26.2 miles? That just seems like some crazy shit to try to attempt. I remember last Spring, while running my first ever HALF marathon, at about mile 10 I started questioning my own sanity. More accurately, my mind was screaming, “JEEZUS.H.IS THIS OVER YET?!?!”. Even though my finishing time was not pretty to my self-critical mind, I was proud to have gotten through it. But I highly doubted I’d do another one.
And then January rolled around. I was re-reading my Life List to choose what my 2014 Top Five should be. And there it was. #13. Run a marathon.
It taunted me. But I knew in my heart that this was not the year to attempt it. I was already neck-deep in studying for a professional certification and there were two weddings on the horizon… one of which is my own.
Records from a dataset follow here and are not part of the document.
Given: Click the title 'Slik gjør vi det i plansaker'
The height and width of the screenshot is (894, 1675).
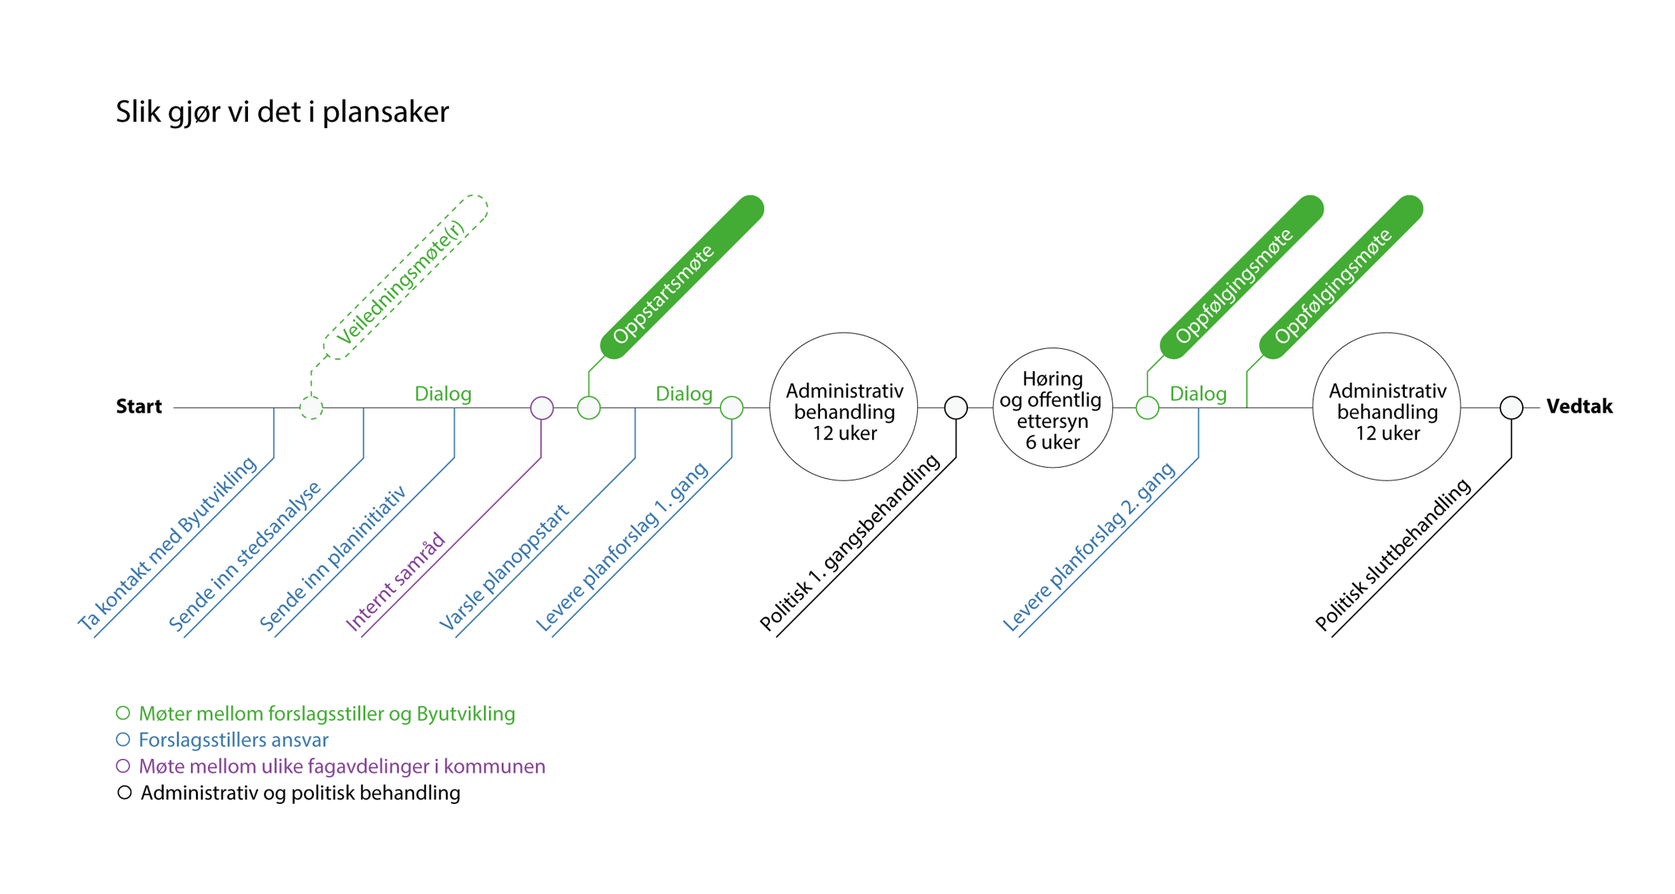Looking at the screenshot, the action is pos(282,112).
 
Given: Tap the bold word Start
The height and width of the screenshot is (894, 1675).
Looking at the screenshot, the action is pos(139,407).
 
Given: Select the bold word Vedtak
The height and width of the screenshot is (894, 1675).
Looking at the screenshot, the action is pos(1579,407).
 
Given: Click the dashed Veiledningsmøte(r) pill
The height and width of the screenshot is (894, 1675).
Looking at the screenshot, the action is pos(406,277).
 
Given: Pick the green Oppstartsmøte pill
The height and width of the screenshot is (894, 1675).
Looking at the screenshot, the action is pos(682,277).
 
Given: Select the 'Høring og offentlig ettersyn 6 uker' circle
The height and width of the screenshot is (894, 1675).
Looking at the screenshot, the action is pos(1052,408).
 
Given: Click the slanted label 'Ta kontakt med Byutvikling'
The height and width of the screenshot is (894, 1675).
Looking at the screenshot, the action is pos(167,544).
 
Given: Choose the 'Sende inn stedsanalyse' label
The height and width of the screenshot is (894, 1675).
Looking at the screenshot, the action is pos(245,556).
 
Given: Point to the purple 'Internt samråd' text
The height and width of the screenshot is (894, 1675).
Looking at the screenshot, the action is pos(395,582).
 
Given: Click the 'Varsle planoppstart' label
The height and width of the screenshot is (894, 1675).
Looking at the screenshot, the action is pos(504,568).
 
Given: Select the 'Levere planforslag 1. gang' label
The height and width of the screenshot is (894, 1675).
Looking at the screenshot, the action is pos(622,547).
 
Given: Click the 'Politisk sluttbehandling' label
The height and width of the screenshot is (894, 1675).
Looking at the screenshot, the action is pos(1393,554).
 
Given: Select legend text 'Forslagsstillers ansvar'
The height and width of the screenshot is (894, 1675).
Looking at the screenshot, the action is pos(234,740).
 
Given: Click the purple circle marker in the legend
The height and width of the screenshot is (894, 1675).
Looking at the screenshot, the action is pos(123,766).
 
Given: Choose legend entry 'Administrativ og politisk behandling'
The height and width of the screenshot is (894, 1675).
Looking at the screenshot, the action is pos(300,792).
The amount of time required to solidly acquire miles on the tread of my beloved Brooks running shoes was simply more than my current life was going to allow. So I decided that no, 2014 wasn’t the year for my marathon. But I could manage a half marathon. Looking back, I’m glad I opted to do so.
My training was much more focused this year on actual running. Which may sound odd, but last year I relied heavily on the efforts of CrossFit more than I did of actual mile accrual. This year? I ran. I did flat trail runs, hilly runs, long/slow runs and pushed myself to do shorter, speedier runs that left me gasping with side stitches. I re-trained my breathing. I set goals for each week and minus one off weekend when I missed an 11-miler, I accomplished them. Mostly.
When race morning came around, I was more nervous than I’d ever been before a race. I feared the worst: that I would finish slower than last year. What if I had screwed up by cutting back on heavy weights and high-intensity body
torture movements? How embarrassing it would be if I didn’t even match my time from last year!?!?! The doubts kept hollering. Loudly. I fought my tummy and my bladder, who wanted to revolt against my will as I battled the crush of humanity moving towards our starting corrals.
It was chilly and I feared my choice of tank and crops wasn’t a smart one, but there was little I could do about it by then. I rubbed my goosebumped arms and started up my race mix on my phone. Double checked for my Sport Beans and adjusted my new headphones in my ears. And then we were off.
The funny thing about races is that they just become a blur in your mind once they are finished. For me they do, anyway. I remember a few specific things about the race itself – the army guy running in full fatigues and boots stands out in my mind. I gave him a fist bump. I remember the awful hills at Piedmont Park and then immediately after on Juniper. I gave them both a double-bird. I remember seeing volunteers handing out oranges with the rind on it and thinking, that slice is bigger than my face and I’d probably inhale half of it into my windpipe if I try to eat it while running. NO, THANK YOU. I remember running past the Atlanta icon, Baton Bob and hollering breathlessly at him/her how fabulous he/she was.
The miles went. I passed some people. More passed me. But I kept going. I knew my pace was pretty good and that I was walking less than I did last year. My body was holding up decently, with only a few pangs in the knee or calf, and when my form started to go in Mile 11 it was expected. I can tell you there is nothing graceful about running once you know you’re reaching your physical limitations. However, this is where the mental toughness kicks in.
You. just. keep. running.
Despite the fact that the marathon leaders are finishing at the same time you are struggling with half that distance, you draw on whatever inspiration you need to draw on. You focus on ANYTHING other than how fucking hard this is. And then you see the finish line.
The mixture of feelings once you cross the finisher mark is varied: satisfaction, RELIEF, euphoria, joy, dizzy, HUNGRY, THIRSTY, and even a tiny bit of sads that it’s over. But the overwhelming feeling is just happy.
Can you see my happy? I did it. Again!
Who knows what my next race goals will be. Perhaps I’ll shoot for getting speedier. Maybe I’ll go for the full marathon next year. Or maybe not. We’ll see where this year and these legs take me.